“You are right, Melchior,” he said; “I shall never widen it like this.”
“Why try, herr? I can show you holes already large enough for us to get in.”
“You know for certain of such places?”
“I cannot tell you exactly where they are now, but I have seen them in the mountains!”
“In the mountains?”
“Well, then, right in these mountains, I feel sure. Let us go on and try. If we do not find a better place we know where this is, and can try it another time.”
“Go on, then,” said Dale, rather reluctantly; and they continued climbing, with the rock towering up on one side, the ice curving over on the other, and rising in the middle of the glacier to a series of crags and waves and smooth patches full of cracks, in which lay blocks of granite or limestone that had been tumbled down from the sides or far up toward the head of the valley ages before.

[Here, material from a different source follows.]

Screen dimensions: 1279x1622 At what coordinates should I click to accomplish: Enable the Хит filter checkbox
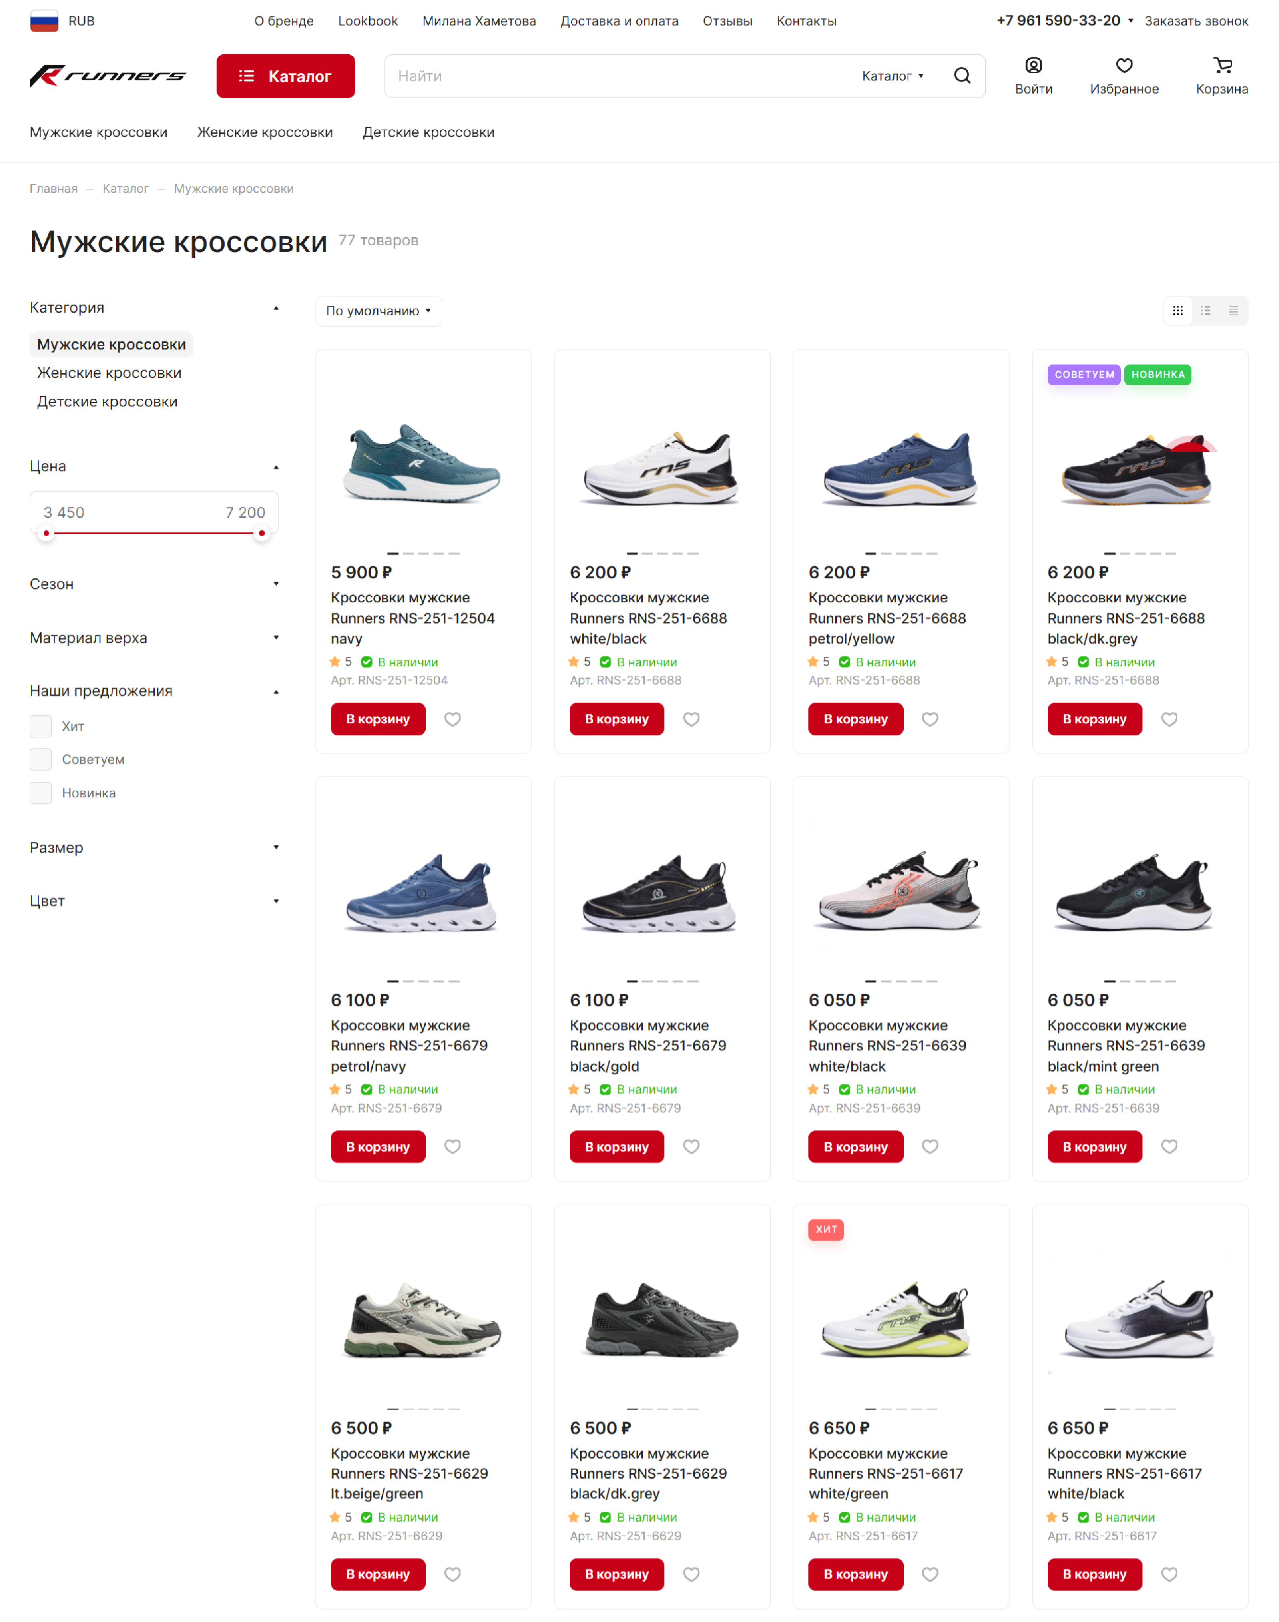(x=41, y=726)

They had not progressed far before the guide pointed out another crack in the rock fringed with gem-like crystals, and then another and another, but all out of reach without chipping steps in the stone—of course a most arduous task.

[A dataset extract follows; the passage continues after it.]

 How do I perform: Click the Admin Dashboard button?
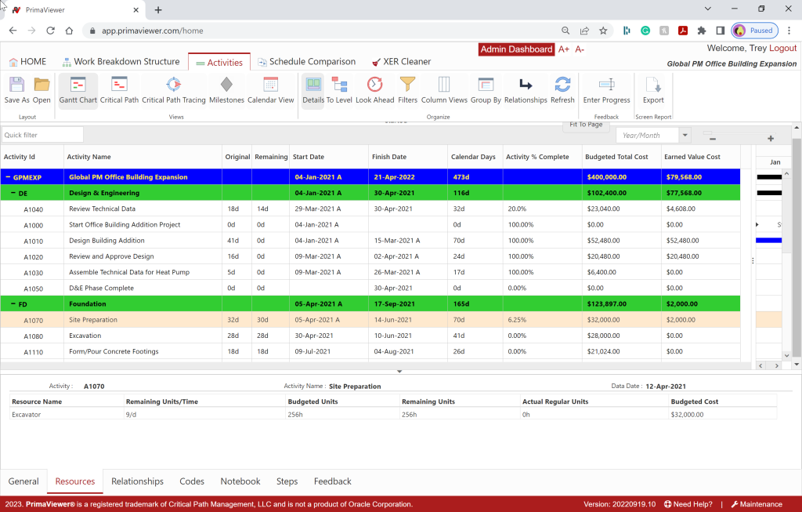pyautogui.click(x=516, y=49)
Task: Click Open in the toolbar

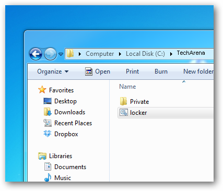Action: (x=98, y=71)
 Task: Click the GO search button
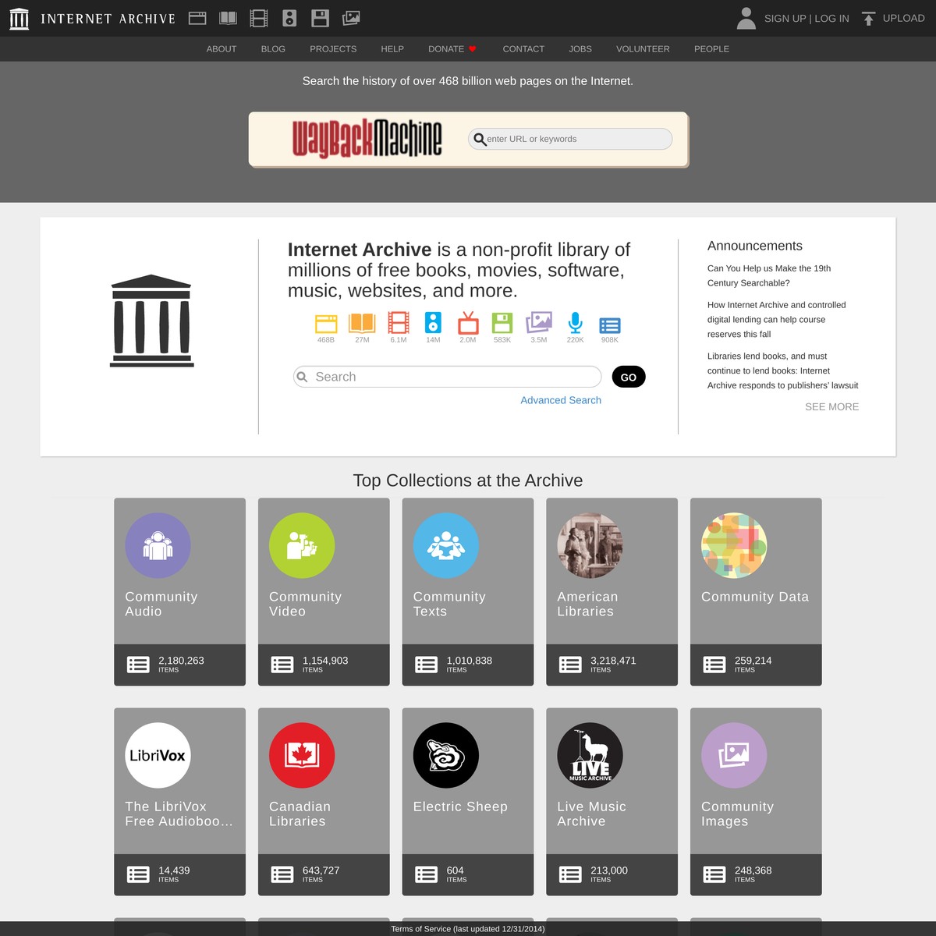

“All signs that we are in the right formation, Saxe,” said Dale more hopefully, after they had toiled on up the side of the glacier for about a couple of hours; and they stood watching Melchior, who had mounted on to the ice to see if he could find better travelling for them.
“Yes,” he shouted—“better here;” and the others climbed up and joined him, to find that the surface was much smoother, and that the broken-up masses of ice were far less frequent.